For Fuki, this comfort is first found in her imagination. We could describe her as somewhat whimsical, always imagining all sorts of things, which doesn’t seem to please the people around her very much. In 1980s Japan, let’s just say that wasn’t a very respectable character trait, even for an 11-year-old. These daydreams make the beginning of the film a bit difficult to follow, by the way. Let’s just say that for the first 30 minutes, you have to stay alert or you risk getting lost. But, a dreamy child sometimes also makes decisions that could be dangerous. And since Fuki often finds herself alone, without parents to look after her, she lets not only her imagination, but her need for affection lead her into risky situations. This is even more true when school ends and her only good friend moves to another city.
The way Hayakawa portrays the three family members offers the viewer a path into their own inner loneliness. No, we don’t end up crying for 120 minutes. But the viewing is accompanied by a kind of melancholy that reminds us of our own moments of solitude. Why does it resonate so much?
“Now that I’m nearing the age of my parents when I was a growing child, I can vividly relate to the solitude the father must have felt, unable to open up his heart to his family, and the solitude the mother must have felt, suffering from her inability to control her emotions. I feel I’ve now gained the capacity to look sympathetically at my younger life haunted by anxiety and loneliness, and to illustrate with compassion our human imperfections and erratic behavior. “
Yes, we understand things differently as we get older and gain life experience.

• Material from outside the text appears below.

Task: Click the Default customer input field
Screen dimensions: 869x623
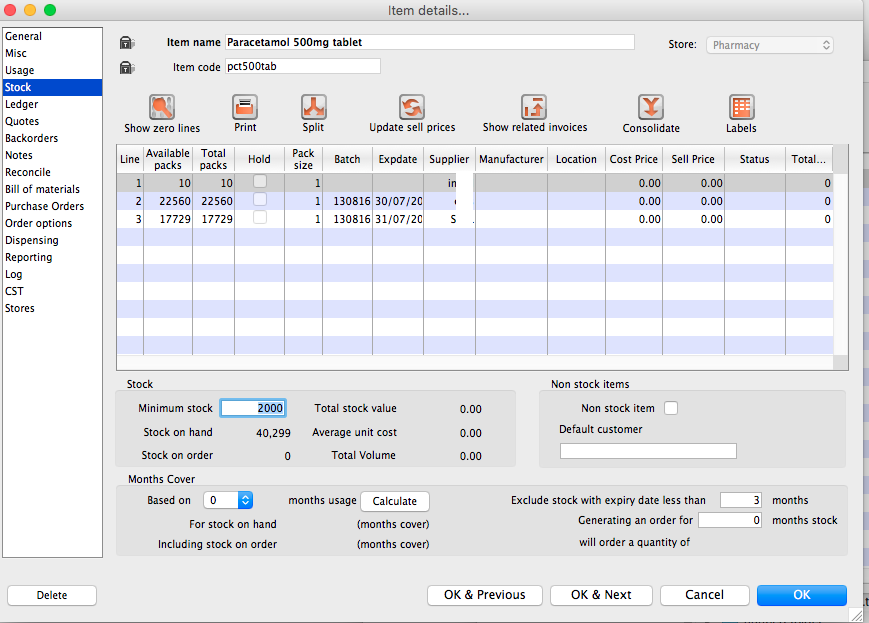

The main character of this work is a 5th-grade girl who regularly visits her hospitalized father and has various feelings towards him as he heads towards death. How do you react to this kind of slow death when you are a child?
Again, the director found her inspiration in her own childhood.

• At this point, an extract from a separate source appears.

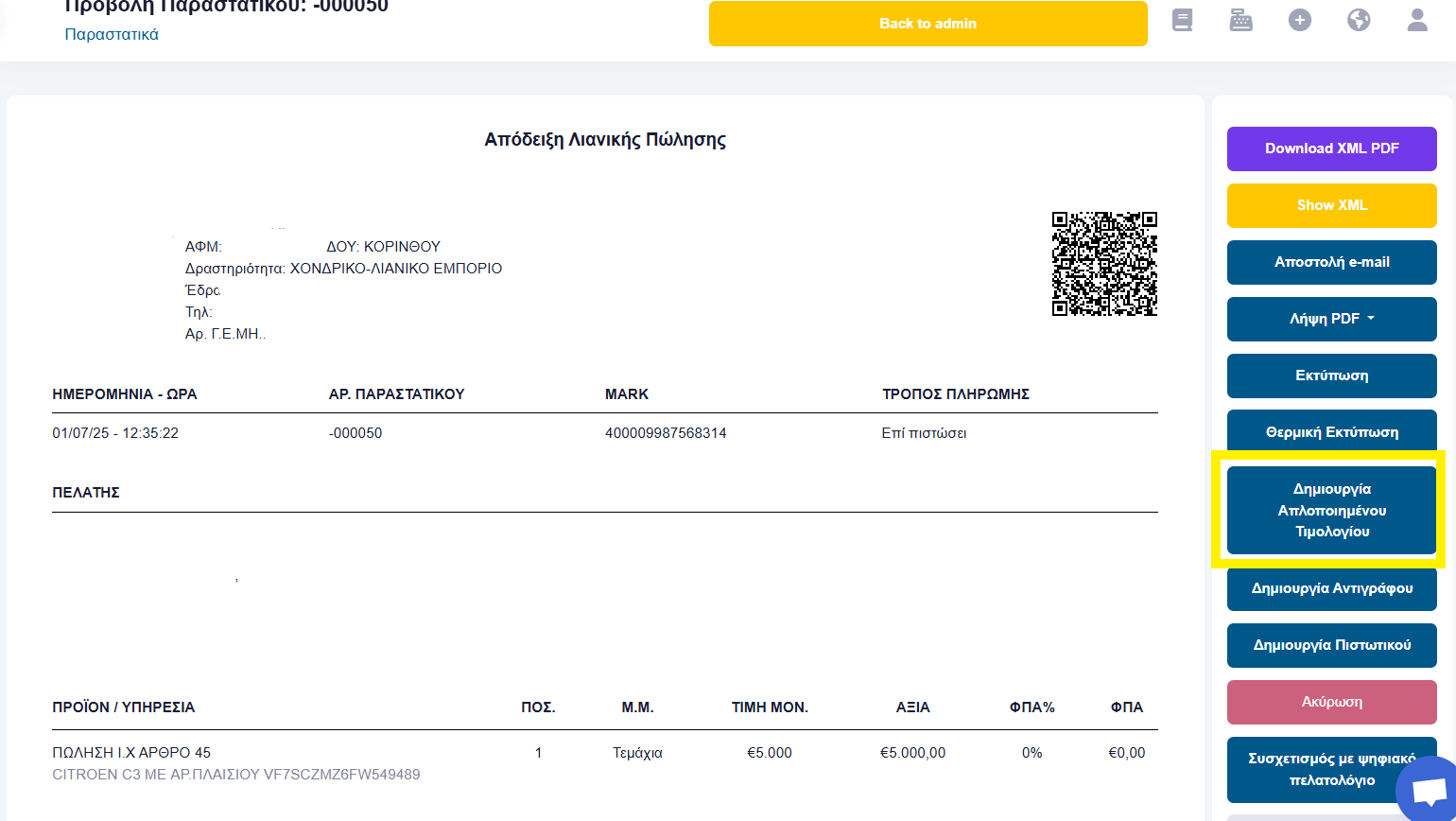Click the plus circle icon in the header
The width and height of the screenshot is (1456, 821).
[1300, 20]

“In my youth, I couldn’t treat my father kindly while he was suffering from cancer. I sat beside him as he feared death and his body was consumed by pain, wondering what show I was going to watch that evening. When he was told how little time he had left to live, I imagined that people would be nice to me because I had lost my father. Even though he was at death’s door, I was absorbed in the fact of being the heroine of my own tragic play.”
Although this kind of behavior makes us want to resent the little girl, when we watch Hayakawa’s work, we can only understand that Fuki is ultimately just a child who does not understand all the implications of life. At 11, she cannot understand what is behind her father’s death. She cannot understand why her mother is getting so close to another man. She can’t even understand why she takes dangerous risks to meet a complete stranger. Solitude sometimes makes our decisions illogical, senseless. Again, the director finds the right tone to convey the feelings of her young heroine. A young actress who, by the way, is full of talent. Her performance is perfectly accurate.
Just as she did in the magnificent Plan 75, the director offers a touching, bittersweet work full of realism. She depicts tragic situations without falling into melodrama while giving great depth to her characters. She manages to give a truthfulness to all her characters, regardless of their age.
As for the film’s title, it simply refers to a work that marks the young girl (Little Irene by Pierre-Auguste Renoir, a work that had marked the director herself in her youth). A lovely painting, by the way.
Thus, with Renoir, Chie Hayakawa depicts a poetic and fascinating journey on resilience, the healing power of imagination and the difficulty for a traumatized family to connect.
Renoir will be screened at TIFF on September 6 and 11, 2025.